Quote exactly, and only, the lines of the material below from the line with "Open the Home tab house icon" through the line with "Task: Open the Google apps grid".

<<<<

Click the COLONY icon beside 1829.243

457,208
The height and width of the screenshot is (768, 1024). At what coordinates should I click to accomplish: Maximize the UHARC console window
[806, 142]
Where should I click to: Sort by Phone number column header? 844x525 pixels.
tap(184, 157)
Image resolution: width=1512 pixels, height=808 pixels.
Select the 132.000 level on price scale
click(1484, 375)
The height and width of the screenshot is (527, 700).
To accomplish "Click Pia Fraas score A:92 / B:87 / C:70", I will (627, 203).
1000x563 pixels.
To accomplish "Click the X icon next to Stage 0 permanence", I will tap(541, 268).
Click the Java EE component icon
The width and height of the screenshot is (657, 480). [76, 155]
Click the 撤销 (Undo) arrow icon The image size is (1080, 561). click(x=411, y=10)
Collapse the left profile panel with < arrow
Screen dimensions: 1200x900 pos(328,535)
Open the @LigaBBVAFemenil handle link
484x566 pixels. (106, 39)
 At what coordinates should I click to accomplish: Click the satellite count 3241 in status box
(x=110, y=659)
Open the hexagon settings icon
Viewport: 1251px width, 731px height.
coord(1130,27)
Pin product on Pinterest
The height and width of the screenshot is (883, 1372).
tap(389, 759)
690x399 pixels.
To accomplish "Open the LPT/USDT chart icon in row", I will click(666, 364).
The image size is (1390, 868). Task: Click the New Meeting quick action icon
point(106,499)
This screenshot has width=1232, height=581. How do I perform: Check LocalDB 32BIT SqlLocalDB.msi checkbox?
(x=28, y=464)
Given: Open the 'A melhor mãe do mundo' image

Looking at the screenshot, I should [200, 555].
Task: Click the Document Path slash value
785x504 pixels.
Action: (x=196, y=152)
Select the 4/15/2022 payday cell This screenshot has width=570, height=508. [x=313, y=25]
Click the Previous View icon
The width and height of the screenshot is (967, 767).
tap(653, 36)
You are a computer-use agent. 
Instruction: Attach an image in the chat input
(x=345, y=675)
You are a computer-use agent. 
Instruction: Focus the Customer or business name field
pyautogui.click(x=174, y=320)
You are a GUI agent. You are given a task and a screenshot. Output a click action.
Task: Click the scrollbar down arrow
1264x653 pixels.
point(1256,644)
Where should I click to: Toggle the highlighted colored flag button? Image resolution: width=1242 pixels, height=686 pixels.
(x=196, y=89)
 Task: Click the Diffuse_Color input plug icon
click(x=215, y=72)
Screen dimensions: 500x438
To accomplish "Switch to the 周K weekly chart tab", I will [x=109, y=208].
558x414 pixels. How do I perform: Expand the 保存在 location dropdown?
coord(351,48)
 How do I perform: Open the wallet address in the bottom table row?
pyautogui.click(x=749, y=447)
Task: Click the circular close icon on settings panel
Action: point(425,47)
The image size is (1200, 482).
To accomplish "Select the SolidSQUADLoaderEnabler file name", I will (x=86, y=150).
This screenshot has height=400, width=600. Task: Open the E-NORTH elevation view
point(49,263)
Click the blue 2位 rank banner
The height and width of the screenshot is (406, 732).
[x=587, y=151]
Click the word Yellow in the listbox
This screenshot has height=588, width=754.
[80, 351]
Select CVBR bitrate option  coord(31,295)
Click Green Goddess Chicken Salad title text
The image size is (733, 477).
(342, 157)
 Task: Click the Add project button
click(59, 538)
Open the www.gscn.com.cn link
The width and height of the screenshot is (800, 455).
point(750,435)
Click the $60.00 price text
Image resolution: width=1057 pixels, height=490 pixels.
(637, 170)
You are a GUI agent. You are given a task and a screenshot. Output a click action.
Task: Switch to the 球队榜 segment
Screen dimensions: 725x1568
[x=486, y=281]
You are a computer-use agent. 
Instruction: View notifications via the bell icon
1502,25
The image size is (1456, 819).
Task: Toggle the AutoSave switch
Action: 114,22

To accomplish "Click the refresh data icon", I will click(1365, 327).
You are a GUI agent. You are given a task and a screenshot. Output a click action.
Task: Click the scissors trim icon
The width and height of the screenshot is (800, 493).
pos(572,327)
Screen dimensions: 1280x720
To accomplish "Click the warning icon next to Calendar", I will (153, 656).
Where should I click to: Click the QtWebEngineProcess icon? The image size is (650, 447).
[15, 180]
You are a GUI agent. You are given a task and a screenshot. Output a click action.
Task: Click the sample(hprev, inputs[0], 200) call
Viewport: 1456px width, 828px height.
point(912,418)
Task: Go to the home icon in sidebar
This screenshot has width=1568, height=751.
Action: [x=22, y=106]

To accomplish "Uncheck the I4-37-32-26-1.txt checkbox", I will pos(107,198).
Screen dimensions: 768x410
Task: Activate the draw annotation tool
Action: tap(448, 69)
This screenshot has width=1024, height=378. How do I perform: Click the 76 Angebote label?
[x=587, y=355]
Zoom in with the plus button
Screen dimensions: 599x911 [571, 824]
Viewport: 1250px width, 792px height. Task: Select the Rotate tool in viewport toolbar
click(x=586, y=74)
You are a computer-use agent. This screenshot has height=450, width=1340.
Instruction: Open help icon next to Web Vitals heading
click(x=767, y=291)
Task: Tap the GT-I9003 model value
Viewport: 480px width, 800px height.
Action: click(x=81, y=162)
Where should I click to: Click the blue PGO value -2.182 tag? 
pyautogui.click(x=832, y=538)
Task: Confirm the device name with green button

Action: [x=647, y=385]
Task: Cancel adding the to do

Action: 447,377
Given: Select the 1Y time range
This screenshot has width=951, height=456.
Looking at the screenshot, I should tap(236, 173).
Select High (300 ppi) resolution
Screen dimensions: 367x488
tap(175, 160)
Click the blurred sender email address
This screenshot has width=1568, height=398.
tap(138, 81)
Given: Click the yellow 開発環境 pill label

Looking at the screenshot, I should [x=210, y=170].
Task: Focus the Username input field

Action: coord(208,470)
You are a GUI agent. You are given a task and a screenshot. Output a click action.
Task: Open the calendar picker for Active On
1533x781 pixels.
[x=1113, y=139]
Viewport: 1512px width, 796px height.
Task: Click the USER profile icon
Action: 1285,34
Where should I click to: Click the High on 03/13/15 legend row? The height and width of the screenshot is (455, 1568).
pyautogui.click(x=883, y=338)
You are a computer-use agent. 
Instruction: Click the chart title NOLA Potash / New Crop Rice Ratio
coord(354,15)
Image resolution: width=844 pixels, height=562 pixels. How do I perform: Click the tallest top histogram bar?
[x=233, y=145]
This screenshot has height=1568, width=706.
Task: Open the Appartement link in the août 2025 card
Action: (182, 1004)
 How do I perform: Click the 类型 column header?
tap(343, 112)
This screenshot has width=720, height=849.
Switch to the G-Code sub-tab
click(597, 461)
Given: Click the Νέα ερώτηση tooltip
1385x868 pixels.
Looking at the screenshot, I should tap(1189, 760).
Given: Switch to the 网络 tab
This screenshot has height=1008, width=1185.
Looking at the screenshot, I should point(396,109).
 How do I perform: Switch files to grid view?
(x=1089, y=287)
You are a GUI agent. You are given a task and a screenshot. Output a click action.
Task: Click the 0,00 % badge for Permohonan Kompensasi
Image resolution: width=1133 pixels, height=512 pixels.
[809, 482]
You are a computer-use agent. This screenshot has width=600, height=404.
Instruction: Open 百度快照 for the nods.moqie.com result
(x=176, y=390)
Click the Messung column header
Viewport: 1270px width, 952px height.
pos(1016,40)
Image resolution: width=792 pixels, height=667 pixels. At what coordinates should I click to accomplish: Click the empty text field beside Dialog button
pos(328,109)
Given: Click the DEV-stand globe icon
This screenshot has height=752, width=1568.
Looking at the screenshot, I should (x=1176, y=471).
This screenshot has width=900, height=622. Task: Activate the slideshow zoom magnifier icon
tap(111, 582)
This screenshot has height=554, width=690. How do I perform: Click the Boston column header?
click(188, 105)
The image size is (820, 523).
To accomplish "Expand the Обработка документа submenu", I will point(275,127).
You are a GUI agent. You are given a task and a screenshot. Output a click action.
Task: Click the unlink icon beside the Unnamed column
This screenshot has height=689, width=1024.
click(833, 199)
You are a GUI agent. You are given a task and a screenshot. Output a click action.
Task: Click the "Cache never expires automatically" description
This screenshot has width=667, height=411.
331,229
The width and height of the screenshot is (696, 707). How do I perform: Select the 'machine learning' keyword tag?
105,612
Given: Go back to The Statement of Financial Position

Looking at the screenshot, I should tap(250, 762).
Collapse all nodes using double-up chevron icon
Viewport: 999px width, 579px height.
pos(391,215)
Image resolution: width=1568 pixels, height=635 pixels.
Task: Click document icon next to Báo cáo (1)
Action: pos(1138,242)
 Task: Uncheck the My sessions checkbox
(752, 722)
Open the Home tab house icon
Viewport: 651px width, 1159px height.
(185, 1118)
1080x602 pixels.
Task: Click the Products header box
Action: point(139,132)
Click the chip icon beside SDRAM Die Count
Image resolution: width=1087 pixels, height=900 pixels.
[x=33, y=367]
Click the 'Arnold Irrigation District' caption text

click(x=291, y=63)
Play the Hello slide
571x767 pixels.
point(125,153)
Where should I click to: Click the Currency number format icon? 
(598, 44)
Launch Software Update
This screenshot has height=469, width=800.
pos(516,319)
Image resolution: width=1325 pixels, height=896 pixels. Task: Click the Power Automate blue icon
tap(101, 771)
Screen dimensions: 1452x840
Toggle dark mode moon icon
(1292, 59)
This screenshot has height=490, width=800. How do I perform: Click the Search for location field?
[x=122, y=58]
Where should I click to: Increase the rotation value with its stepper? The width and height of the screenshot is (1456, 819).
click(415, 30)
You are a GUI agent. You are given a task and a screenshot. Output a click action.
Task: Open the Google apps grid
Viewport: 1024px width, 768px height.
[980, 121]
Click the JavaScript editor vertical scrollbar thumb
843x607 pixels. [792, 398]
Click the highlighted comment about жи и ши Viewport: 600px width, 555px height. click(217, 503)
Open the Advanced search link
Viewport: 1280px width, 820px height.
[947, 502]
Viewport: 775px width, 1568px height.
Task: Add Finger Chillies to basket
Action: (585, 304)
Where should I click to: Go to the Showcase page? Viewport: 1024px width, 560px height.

>>>>

[SOLUTION]
Open the Home tab house icon
Viewport: 651px width, 1159px height.
(185, 1118)
1080x602 pixels.
Task: Click the Products header box
Action: point(139,132)
Click the chip icon beside SDRAM Die Count
Image resolution: width=1087 pixels, height=900 pixels.
[x=33, y=367]
Click the 'Arnold Irrigation District' caption text

click(x=291, y=63)
Play the Hello slide
571x767 pixels.
point(125,153)
Where should I click to: Click the Currency number format icon? 
(598, 44)
Launch Software Update
This screenshot has height=469, width=800.
pos(516,319)
Image resolution: width=1325 pixels, height=896 pixels. Task: Click the Power Automate blue icon
tap(101, 771)
Screen dimensions: 1452x840
Toggle dark mode moon icon
(1292, 59)
This screenshot has height=490, width=800. How do I perform: Click the Search for location field?
[x=122, y=58]
Where should I click to: Increase the rotation value with its stepper? The width and height of the screenshot is (1456, 819).
click(415, 30)
You are a GUI agent. You are given a task and a screenshot. Output a click action.
Task: Open the Google apps grid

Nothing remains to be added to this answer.